▶ **Source text**:
[Start]

Afterwards they went to the square in front of the cathedral.They received aerial images from the drones, which provided valuable help to the operation. On the screen, the firefighters were little dots of light moving inside the tower as they tried to save it from the flames. “It was extremely dangerous. But they went in. And they won,” she says.

There were no deaths and only two police officers and a firefighter were slightly injured. Meanwhile Notre-Dame, although damaged, remains standing. Now this nearly 1,000-year-old landmark has become the subject of two debates. The first is whether the fire could have been prevented. Hidalgo says, “it’s too early to say. We know these buildings are vulnerable in general when there is restoration work going on.”

The second debate is how to rebuild it. Macron wants the job done in five years. But is that enough time? “I think so, without a doubt,” says Hidalgo. “Often in these types of situations, the most difficult part is raising funds and having the resources for the reconstruction.” According to the mayor, a few years ago an agreement was signed between the city of Paris, Notre-Dame and the French state, which owns the cathedral, to raise money for renovation work. The project began with €6 million, which was provided in equal parts by the authorities – far less than the €800 million that has been raised so far after the fire. “The national and international solidarity is so great that I think there will be no problem getting the restoration underway,” she says.

Notre-Dame is perhaps the mother of all churches, a world reference, like Bethlehem

Paris Mayor Anne Hidalgo

Hidalgo, considered one of the most relevant Socialist politicians in France today, is aware of the criticism against the billionaires who have donated tens of millions of euros to rebuild Notre-Dame. But she does not share them. “They know I am in favor of redistribution policies and that I am a social-democrat who believes we live in a country and in a Europe where there is not enough social justice,” she says. “But I also think it is important that the people with the most means, the large fortunes of France and the world, are deciding to contribute.”

[End]

▶ **Material provided**:
[Start]

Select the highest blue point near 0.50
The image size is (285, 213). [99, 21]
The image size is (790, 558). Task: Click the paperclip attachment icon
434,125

[End]

Using the Notre-Dame text, decide whether each statement below agrees with it, and answer yes or no with the deciding words from the text, quoted exactly. 1. Macron wants the cathedral rebuilt within five years. 2. Two police officers died in the fire. 3. Hidalgo shares the criticism of the billionaires who donated to the rebuilding.

▶ **Exercise result**:
1. Yes: "Macron wants the job done in five years."
2. No: "There were no deaths and only two police officers and a firefighter were slightly injured."
3. No: "But she does not share them."